Dissociative Identity Disorder (DID) is defined as the co-existence of two or more distinct experiences of identity within the same body, accompanied by amnesia for important personal information. Its cause has been well established as trauma in childhood, usually prolonged and severe.
Children are not born with a unified sense of self. They are, however, born with an innate ability to detect when they are being harmed. When they are faced at early stages of development with overwhelming or life threatening experiences, especially at the hands of caregivers, the normal integrated function of safe attachment is impossible and so a disordered and non-integrated, or dissociative response results.
For more about what it’s like to live with DID, or to know someone with DID, please see the Personal Stories section.
DID is diagnosed primarily through clinical observation, and then measured and verified to some degree by testing. A number of scales (inventories that patients fill out) exist including the Dissociative Experiences Scale, and the Dissociative Disorders Interview Schedule.
Markers of DID, such as possession, have arguably been recorded throughout human history. Detailed observations of it as a psychological condition go back to the 18th century.

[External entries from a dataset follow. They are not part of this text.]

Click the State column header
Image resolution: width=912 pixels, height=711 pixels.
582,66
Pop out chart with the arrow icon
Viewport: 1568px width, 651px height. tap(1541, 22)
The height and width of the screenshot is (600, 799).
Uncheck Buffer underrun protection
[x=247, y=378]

Please see the history section for more details, including an overview of the famed “controversy” surrounding the condition.

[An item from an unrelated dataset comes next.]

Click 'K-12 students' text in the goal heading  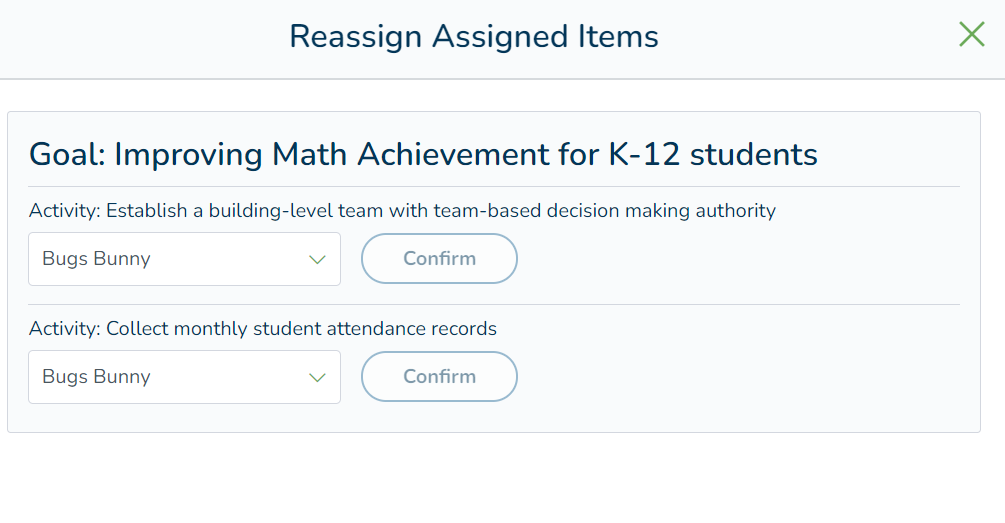[713, 155]
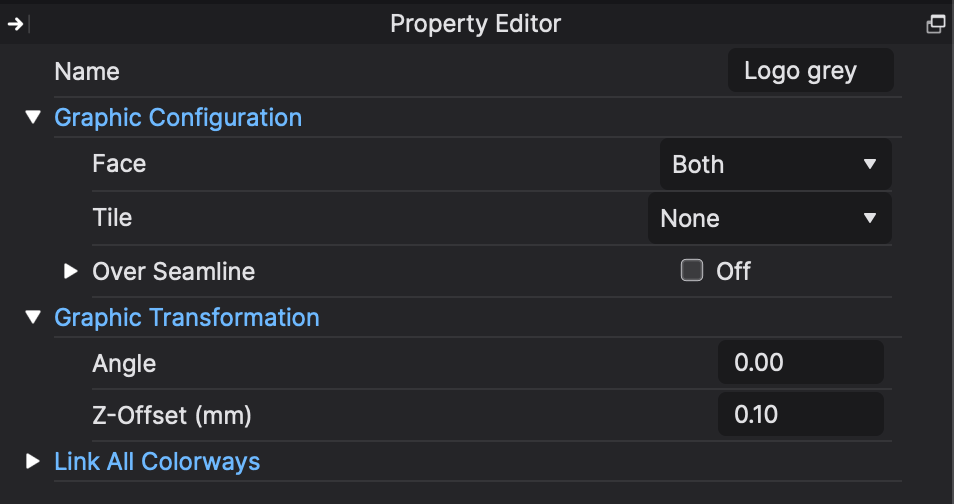Click the Face dropdown arrow

(x=870, y=164)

Dissociative experiences were once thought to exist on a scale of intensity and included such phenomena as divided attention and hypnotic trance. However, recent research is beginning to show that these, especially in comparison with DID at the extreme end of the scale, may be distinct experiences.
Advances in neuro-imaging are helping bring what was once relegated to the soft sciences, empirical, observable, experiential, and therefore subjective, into a more hard science realm. Hard science is seen as less assailable, and so, for that movement, the Diva is grateful. We are real.